Collection entries

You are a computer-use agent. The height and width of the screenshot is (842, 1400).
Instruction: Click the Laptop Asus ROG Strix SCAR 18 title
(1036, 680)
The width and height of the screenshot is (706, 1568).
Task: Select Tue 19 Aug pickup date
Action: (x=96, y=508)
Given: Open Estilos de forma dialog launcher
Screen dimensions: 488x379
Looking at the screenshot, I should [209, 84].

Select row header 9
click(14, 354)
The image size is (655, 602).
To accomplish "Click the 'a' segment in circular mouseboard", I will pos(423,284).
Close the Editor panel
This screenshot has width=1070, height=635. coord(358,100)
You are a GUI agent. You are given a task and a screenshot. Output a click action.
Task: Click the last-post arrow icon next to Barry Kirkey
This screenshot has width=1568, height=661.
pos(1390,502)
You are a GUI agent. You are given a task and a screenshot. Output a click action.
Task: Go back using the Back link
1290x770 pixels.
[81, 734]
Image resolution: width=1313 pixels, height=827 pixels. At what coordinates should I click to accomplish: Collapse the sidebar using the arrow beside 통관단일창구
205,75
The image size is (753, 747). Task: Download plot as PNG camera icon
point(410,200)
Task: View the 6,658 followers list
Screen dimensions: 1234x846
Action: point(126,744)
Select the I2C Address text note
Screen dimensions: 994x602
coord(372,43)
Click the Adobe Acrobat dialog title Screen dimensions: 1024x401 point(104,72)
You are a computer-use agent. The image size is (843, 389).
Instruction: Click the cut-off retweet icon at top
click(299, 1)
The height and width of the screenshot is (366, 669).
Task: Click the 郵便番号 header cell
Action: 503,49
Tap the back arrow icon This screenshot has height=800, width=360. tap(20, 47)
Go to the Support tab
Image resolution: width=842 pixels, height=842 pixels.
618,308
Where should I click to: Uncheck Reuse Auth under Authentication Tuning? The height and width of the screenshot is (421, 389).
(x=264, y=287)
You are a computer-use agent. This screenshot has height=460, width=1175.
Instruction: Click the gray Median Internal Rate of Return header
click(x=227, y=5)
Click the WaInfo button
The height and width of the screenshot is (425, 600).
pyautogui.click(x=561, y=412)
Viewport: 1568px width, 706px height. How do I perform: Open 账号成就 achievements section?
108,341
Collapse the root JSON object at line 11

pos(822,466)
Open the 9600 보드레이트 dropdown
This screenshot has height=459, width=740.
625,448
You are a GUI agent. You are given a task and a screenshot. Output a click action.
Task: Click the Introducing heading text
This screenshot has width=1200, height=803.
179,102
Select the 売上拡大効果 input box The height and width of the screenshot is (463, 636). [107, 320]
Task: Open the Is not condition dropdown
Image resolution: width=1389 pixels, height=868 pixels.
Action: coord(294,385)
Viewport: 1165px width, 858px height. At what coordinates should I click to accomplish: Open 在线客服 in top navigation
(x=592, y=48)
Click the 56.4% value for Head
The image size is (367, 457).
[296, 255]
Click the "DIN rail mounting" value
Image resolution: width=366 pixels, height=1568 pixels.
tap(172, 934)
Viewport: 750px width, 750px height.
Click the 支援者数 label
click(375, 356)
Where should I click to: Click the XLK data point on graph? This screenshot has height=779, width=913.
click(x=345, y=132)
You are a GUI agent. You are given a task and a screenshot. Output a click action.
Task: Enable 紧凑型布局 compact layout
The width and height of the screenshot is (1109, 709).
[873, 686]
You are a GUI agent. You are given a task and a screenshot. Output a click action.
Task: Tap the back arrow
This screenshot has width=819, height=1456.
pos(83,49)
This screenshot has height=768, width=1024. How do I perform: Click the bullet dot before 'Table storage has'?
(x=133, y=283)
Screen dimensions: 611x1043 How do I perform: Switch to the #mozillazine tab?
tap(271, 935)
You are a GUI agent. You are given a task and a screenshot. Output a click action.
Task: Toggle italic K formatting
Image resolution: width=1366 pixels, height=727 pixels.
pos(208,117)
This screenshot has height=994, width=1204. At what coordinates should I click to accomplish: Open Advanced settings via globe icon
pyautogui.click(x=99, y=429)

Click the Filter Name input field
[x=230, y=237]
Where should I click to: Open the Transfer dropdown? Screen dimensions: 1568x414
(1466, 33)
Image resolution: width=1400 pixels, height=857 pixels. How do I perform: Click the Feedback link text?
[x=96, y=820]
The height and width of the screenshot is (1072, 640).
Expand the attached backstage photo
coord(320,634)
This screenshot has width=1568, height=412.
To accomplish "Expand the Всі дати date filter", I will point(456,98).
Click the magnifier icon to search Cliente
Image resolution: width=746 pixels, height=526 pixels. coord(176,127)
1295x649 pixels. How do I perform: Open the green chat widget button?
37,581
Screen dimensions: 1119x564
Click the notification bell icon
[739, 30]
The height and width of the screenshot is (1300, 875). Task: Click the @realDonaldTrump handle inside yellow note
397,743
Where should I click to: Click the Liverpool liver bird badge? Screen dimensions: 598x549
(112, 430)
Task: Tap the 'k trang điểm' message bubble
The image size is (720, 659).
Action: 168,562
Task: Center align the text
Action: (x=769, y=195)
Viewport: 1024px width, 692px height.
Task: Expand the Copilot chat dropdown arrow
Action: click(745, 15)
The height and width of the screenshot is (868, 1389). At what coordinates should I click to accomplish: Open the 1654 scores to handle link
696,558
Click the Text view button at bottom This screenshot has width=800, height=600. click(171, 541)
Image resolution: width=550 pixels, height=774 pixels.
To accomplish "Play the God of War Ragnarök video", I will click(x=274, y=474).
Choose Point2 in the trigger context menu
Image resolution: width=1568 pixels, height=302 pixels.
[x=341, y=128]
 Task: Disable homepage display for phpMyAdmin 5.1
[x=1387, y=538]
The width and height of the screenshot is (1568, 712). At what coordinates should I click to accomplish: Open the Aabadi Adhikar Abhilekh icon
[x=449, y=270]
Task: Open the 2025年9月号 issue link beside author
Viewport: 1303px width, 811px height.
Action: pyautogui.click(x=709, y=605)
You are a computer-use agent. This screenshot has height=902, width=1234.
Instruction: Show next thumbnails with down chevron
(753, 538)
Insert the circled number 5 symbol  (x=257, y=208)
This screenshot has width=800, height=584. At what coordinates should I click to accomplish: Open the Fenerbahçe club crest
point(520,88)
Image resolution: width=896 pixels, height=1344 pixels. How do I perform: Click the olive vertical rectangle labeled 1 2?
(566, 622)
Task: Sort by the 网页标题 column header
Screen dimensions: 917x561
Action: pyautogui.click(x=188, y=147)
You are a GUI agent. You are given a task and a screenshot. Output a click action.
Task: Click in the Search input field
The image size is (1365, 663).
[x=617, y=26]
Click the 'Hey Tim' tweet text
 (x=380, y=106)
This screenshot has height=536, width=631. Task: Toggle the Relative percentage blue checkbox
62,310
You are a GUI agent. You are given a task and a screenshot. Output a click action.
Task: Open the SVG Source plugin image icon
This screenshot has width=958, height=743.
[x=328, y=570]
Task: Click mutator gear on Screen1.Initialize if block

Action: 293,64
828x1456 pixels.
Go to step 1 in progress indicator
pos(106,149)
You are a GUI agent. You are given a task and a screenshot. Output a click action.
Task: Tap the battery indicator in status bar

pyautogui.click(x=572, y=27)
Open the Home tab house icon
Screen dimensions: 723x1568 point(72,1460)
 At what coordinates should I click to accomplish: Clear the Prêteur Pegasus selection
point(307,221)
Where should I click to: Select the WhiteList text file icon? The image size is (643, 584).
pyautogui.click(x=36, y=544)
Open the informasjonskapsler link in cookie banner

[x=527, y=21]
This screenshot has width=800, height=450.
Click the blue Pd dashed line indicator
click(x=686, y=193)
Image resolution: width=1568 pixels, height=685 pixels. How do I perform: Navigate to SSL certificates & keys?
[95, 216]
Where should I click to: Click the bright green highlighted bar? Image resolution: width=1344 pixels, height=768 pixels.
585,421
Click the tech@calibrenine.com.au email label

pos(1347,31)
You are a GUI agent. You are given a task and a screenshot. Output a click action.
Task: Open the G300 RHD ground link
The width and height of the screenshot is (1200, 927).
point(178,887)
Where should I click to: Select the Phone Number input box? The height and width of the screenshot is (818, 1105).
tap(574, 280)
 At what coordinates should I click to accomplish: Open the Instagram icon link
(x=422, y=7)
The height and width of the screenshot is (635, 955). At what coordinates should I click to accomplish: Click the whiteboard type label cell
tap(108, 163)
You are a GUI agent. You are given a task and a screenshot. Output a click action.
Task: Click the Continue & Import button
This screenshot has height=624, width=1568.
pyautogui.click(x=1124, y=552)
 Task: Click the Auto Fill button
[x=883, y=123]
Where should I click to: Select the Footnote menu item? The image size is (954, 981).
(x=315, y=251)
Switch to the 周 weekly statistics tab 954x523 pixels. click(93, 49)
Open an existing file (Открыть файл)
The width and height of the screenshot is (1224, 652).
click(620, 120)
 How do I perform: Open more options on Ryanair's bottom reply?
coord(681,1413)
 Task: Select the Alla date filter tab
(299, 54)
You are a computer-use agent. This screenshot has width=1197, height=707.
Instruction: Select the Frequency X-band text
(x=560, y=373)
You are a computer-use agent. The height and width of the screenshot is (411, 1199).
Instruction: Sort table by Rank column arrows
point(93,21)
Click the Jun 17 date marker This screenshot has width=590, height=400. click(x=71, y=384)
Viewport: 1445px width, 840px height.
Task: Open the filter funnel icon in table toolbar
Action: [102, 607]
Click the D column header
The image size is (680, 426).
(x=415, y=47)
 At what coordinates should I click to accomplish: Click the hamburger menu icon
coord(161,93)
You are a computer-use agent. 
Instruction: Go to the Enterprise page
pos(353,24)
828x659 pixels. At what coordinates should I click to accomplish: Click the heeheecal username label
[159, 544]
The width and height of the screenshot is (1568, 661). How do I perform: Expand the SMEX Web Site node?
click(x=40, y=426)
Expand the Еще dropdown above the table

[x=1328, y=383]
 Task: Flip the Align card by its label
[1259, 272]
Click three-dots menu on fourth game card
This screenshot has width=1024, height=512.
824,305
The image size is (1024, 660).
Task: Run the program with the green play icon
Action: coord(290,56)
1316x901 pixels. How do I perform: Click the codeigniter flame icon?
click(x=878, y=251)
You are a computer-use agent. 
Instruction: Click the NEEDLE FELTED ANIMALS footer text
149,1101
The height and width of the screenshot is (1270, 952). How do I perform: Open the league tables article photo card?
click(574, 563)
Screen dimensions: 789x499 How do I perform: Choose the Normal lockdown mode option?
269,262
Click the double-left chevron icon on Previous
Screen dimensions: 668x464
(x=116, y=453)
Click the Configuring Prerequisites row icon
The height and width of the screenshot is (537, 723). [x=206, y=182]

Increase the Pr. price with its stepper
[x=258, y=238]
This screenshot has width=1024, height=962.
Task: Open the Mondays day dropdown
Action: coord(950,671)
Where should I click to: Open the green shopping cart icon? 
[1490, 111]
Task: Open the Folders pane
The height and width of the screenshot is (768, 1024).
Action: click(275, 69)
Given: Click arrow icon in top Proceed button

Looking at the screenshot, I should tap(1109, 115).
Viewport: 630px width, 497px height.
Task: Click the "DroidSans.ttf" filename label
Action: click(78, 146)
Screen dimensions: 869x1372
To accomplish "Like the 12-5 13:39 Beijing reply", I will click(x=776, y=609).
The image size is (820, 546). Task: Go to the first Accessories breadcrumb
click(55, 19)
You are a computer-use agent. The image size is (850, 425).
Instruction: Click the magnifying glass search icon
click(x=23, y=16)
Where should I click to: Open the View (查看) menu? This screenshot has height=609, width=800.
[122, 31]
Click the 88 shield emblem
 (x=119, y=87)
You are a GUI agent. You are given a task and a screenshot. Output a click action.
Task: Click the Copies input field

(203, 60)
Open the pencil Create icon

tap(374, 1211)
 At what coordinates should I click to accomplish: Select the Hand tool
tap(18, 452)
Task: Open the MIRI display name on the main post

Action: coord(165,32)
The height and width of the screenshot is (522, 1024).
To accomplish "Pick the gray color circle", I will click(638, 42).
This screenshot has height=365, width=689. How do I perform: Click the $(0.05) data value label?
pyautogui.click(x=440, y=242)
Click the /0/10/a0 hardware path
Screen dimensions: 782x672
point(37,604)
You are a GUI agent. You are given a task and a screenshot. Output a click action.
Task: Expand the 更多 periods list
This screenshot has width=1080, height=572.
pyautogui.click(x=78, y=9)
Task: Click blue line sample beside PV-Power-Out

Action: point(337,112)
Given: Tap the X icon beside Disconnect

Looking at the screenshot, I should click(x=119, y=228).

Aim of the exercise: Please go through each line of the data and count those that contain the string "computer"; give that number alone.

Response: 9